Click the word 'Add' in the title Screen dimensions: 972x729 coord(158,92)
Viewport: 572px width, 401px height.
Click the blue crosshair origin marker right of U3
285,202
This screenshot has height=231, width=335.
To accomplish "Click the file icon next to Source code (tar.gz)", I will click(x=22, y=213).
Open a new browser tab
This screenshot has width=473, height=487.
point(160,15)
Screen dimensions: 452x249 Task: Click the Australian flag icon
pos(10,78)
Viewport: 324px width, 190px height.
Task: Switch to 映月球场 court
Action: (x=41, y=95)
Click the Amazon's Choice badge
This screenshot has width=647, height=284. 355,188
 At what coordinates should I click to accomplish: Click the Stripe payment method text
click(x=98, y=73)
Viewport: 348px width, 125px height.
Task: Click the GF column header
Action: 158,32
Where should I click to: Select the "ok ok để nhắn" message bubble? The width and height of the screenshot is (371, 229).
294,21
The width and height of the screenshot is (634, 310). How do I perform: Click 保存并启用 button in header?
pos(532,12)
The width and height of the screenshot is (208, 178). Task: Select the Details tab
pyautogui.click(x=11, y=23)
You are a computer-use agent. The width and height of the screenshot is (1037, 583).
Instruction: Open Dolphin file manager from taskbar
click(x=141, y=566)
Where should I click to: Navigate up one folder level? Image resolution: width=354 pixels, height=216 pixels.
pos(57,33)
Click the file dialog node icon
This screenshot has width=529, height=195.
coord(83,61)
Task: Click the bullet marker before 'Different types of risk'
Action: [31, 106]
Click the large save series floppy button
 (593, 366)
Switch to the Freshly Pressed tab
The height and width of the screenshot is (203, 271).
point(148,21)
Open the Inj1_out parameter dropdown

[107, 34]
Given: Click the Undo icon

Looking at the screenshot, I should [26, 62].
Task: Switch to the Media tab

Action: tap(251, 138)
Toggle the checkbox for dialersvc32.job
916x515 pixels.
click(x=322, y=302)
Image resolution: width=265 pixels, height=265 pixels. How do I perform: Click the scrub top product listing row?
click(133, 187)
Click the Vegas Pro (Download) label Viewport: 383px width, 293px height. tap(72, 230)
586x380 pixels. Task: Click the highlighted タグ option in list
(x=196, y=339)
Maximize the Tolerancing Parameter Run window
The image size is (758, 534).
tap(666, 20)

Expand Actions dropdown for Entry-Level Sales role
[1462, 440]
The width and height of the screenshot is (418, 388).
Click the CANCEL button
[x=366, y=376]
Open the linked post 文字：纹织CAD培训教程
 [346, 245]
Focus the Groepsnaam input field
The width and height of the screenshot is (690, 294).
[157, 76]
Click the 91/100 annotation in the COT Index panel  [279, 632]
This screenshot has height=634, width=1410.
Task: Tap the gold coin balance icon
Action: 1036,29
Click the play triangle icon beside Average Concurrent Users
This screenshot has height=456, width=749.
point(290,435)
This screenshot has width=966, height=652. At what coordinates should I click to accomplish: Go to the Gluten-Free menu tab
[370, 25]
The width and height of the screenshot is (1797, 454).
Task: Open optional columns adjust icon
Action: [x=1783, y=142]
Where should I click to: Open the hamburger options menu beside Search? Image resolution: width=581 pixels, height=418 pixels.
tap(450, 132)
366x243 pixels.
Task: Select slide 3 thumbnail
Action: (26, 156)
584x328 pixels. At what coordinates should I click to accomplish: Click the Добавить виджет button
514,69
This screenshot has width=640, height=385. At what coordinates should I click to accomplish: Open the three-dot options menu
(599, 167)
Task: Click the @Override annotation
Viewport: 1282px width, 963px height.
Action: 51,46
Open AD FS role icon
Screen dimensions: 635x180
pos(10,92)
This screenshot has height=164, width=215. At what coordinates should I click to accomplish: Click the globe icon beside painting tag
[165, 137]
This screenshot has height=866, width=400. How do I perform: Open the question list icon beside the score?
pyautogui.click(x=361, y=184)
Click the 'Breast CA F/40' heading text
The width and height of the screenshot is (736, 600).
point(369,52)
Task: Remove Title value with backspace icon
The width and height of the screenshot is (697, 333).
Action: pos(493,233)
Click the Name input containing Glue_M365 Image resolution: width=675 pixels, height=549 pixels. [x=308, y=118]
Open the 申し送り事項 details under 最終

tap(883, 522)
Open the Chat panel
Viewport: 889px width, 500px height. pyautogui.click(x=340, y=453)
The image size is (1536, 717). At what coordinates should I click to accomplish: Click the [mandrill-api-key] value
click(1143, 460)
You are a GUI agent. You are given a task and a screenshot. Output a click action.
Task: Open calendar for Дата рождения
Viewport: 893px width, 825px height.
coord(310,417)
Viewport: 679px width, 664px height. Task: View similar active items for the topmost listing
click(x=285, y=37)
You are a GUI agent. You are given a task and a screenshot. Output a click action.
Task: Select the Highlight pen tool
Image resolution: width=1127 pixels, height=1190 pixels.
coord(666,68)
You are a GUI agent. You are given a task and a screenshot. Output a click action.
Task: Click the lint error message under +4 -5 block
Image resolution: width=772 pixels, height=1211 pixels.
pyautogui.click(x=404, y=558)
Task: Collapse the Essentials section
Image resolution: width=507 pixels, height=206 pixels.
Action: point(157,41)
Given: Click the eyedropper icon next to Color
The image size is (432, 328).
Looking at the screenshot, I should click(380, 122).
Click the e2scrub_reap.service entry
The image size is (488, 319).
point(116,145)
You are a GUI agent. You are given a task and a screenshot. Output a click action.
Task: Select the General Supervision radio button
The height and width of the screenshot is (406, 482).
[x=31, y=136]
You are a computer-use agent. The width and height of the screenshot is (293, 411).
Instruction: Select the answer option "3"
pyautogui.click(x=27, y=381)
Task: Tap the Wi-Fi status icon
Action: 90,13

**TASK**: Give the exact lines, and only those, from the line containing "This screenshot has height=866, width=400." through the line containing "Given: Click the eyedropper" in the entries above.

**OUTPUT OF THE EXERCISE**:
This screenshot has height=866, width=400. How do I perform: Open the question list icon beside the score?
pyautogui.click(x=361, y=184)
Click the 'Breast CA F/40' heading text
The width and height of the screenshot is (736, 600).
point(369,52)
Task: Remove Title value with backspace icon
The width and height of the screenshot is (697, 333).
Action: pos(493,233)
Click the Name input containing Glue_M365 Image resolution: width=675 pixels, height=549 pixels. [x=308, y=118]
Open the 申し送り事項 details under 最終

tap(883, 522)
Open the Chat panel
Viewport: 889px width, 500px height. pyautogui.click(x=340, y=453)
The image size is (1536, 717). At what coordinates should I click to accomplish: Click the [mandrill-api-key] value
click(1143, 460)
You are a GUI agent. You are given a task and a screenshot. Output a click action.
Task: Open calendar for Дата рождения
Viewport: 893px width, 825px height.
coord(310,417)
Viewport: 679px width, 664px height. Task: View similar active items for the topmost listing
click(x=285, y=37)
You are a GUI agent. You are given a task and a screenshot. Output a click action.
Task: Select the Highlight pen tool
Image resolution: width=1127 pixels, height=1190 pixels.
coord(666,68)
You are a GUI agent. You are given a task and a screenshot. Output a click action.
Task: Click the lint error message under +4 -5 block
Image resolution: width=772 pixels, height=1211 pixels.
pyautogui.click(x=404, y=558)
Task: Collapse the Essentials section
Image resolution: width=507 pixels, height=206 pixels.
Action: point(157,41)
Given: Click the eyedropper icon next to Color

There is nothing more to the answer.